Tuesday, November 28, 2006

We Are Smarter Than Me

This afternoon I was listening to All Things Considered on my drive home. I do enjoy NPR, but depending on what is going on in my head...the topics randomly move in and out of my radar. One topic today that fascinates me was called Using the Wiki Method to write a Business Book. It is a study by MIT, Wharton & potentially YOU on how Web 2.0 can benefit business. Seems to me that this may be an experience that many lowcountry bloggers would enjoy exploring. Below is the press release:

We Are Smarter - Official Press Release - 11/16/2006
For Release
Thursday, Nov. 16, 2006, 11am EST
More Than a Million Invited to Write and Edit

First Collaborative Book on Management Best Practices

Pearson To Participate in New Publishing Model In Conjunction with Wharton, MIT and Shared Insights

We Are Smarter Than Me Set for Publication in Fall 2007
Upper Saddle River, NJ/Philadelphia, PA/Cambridge, MA – Nov. 16, 2006 – Taking a page from Wikipedia®, publishing giant Pearson, under its Wharton School Publishing imprint, has embarked on a new book publishing project with two innovative collaborators that could involve thousands, if not tens of thousands of authors and editors.

> _MATERIAL_
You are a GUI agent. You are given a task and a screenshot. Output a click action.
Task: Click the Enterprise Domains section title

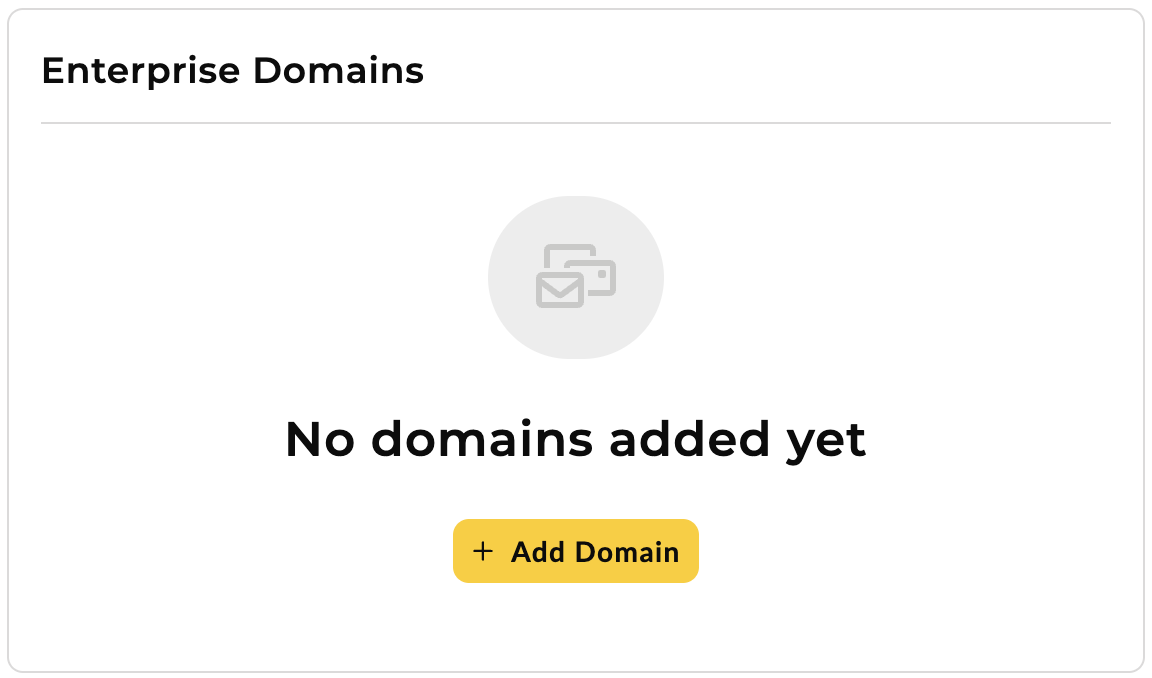coord(232,70)
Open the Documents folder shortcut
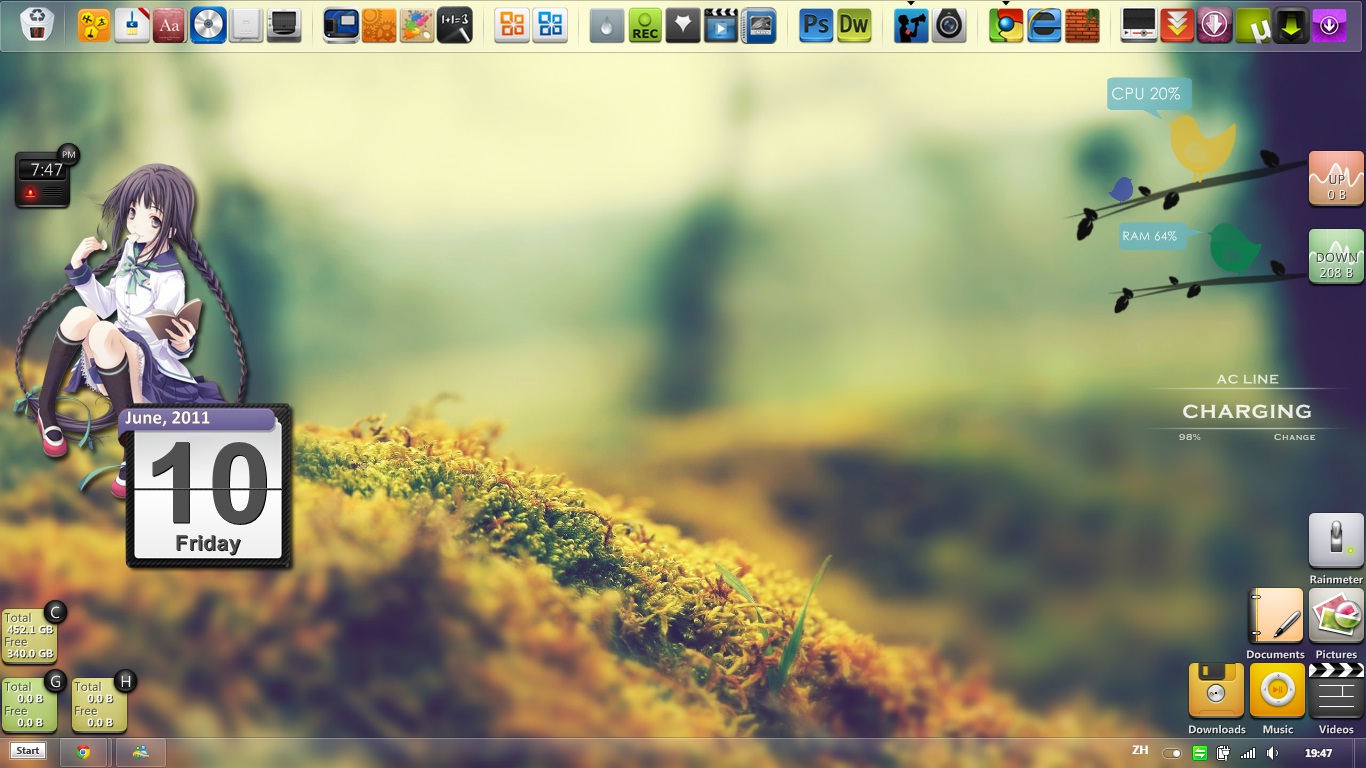 tap(1276, 616)
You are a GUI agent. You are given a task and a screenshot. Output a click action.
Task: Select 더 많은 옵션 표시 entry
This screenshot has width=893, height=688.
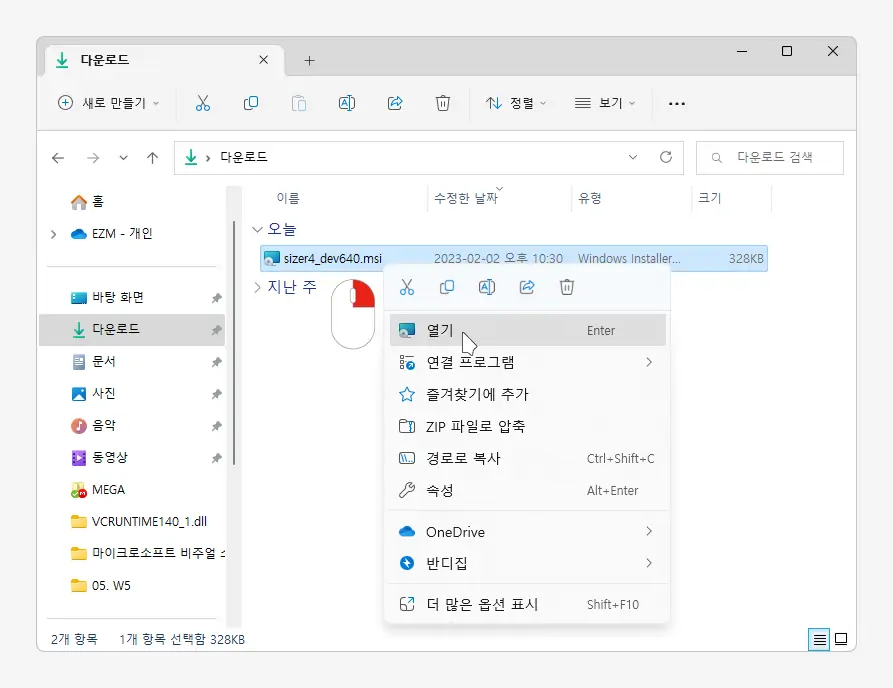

> _INSTRUCTION_
Can you continue the blog post about the We Are Smarter Than Me book project, picking up right after its last sentence?

> _WRITTEN REPLY_
Starting this week, more than a million business professionals and scholars, including faculty, students, alumni, and newsletter recipients from two of the nation’s most prestigious graduate schools of business, the MIT Sloan School of Management and the Wharton School of the University of Pennsylvania, will receive messages inviting them to collectively write and edit the book, tentatively titled We Are Smarter Than Me (www.wearesmarter.org).

Pearson, MIT’s Center for Collective Intelligence, and the SEI Center for Advanced Studies in Management of the Wharton School of the University of Pennsylvania will collaborate to produce the first community-driven “networked” book on business best practices.

The book’s content will examine how Web 2.0 technologies such as social networks, wikis and blogs can benefit the business enterprise. Additionally, MIT and Wharton will also have access to the contributions, and expect to conduct and publish primary research on whether collective projects like this can help guide the future of industry in the areas of customer service, product innovation, market research, and sales.

Contributing authors will be asked to provide real examples of companies that are trying to harness the power of communities. We Are Smarter Than Me will then explore why certain approaches have worked while others did not, and suggest best practices for companies to follow to make more effective use of collaboration. The book will encourage contributors to offer their thoughts on such areas as community-based market research, selling items on eBay or other similar sites, and raising capital via the Internet on peer sites like Prosper.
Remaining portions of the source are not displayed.